ONE of the privileges of being an accredited journalist here this week is that I may wander in and out of the clubhouse, stroll through the roped-off lawn and sit at one of the outside tables while sipping a lemonade.
 
This may not sound much but, believe me, the other 99.9 per cent of people at a Masters would love to be able to do this stuff. Anyway, it was while sipping that lemonade that Sandy Lyle came and sat down for a chat.
 
Sandy is one of the great natural golfers, the only player Seve Ballesteros ever said he envied his talent. In his prime nothing was beyond him and, of course, he won a Masters and an Open Championship just to prove the point. Indeed his second round 67 in 1988 when he got his Green Jacket remains the finest single round I have seen here in 35 years.
 
A year later Sandy’s game got up and walked away and he was never the same player. He still doesn’t know why.

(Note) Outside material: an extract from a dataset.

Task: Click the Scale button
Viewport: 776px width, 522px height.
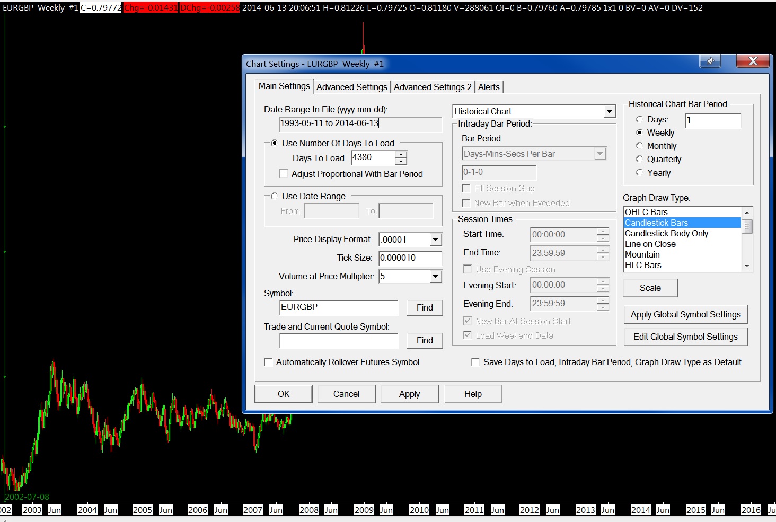Action: [x=650, y=288]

What I know is that he has handled his demise with typical grace and patience and still turns up here with at least a thin slice of optimism.
 
So we chatted about the old, good times and then we talked about the now. He told me he has played in four senior events this year and not done well in any. “It’s not my swing, it’s the putting, ” he groaned. “Even then it’s not like I am three-putting, it’s just that I haven’t holed a decent sized putt all year.”
 
So how do you think he did in his opening practice round at Augusta National where the greens are razor-sharp and the inclines are worthy of the Alps?
 
Yes, that’s correct, he putted out of his skin.
 
“Suddenly I couldn’t miss, ” he grinned. “Here, of all places. I’ve been averaging 34 putts a round and now at Augusta I take 26. I mean four 26 putt rounds and you win this thing. Okay, it was only a practice round but, honestly, I was round in 66. I’ve given up trying to fathom out this daft game. I’m just grateful for at least one reassuringly bright day.”